The reason the Pirates needed two runs to tie and three to win was also maddening. After the Pirates scratched and clawed their way to within a run after being down 4-0 before even coming to the plate, Bryan Morris left a two-out, 1-2 cutter way up in the zone to the light-hitting Peter Bourjos, who slapped it into the outfield for an RBI single. Two pitches later, he uncorked a wild pitch that brought a second run home. The bullpen was so good for the entire series against the Cards, but the Pirates asked an awful lot from them. As it turned out, one ugly inning from the bullpen was enough to cost them the sweep.

And if we’re working in reverse chronology, the 4-0 lead was frustrating too. On the third batter of the game, Pedro Alvarez went against his better judgment and tried to throw Jhonny Peralta out on a force place at second instead of getting Matt Holliday at first on a routine play, he threw the ball away, and that error ended up being the key to the open floodgates in the first. Charlie Morton obviously didn’t help things; he gave up four singles after the error that made a mountain out of what could’ve been a molehill. Still, a lot of it all stemmed out of the error.

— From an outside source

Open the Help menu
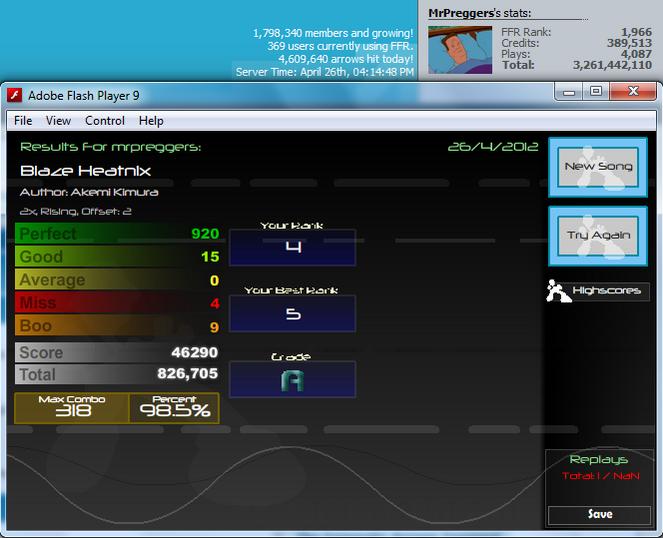The height and width of the screenshot is (538, 663). coord(151,121)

And, of course, listing all of these things doesn’t even mention the bases-loaded fastball that Alvarez jumped on in the bottom of the third inning and drove about 390 feet to the warning track in center field. If Alvarez had gotten just a bit more of that ball, the whole game changes.

Basically, the Pirates spent the whole game fighting both the Cardinals and themselves and were still in position to win the game (despite being down a run, their win expectancy was 71.4% after the walk to load the bases against Barmes) in the bottom of the ninth, but couldn’t quite do it.

Anyway, 6-3 is definitely what the Pirates needed from this homestand; it gets them closer to .500, it closed the gap with the Brewers some, it brought the Pirates back into the NL Central back with the Reds and Cardinals, and it gave some badly needed affirmation to the notion that the Pirates shouldn’t be a 100-loss team this year.

That 6-3 record was like a bare minimum requirement to keep some hope alive for this season, though. There’s still plenty of work to be done just to get back into the NL Central race, and the series in Miller Park this week is a pretty huge one as far as mid-May series go. What’s frustrating today is that while 6-3 is fine for this week, it really could’ve been 8-1.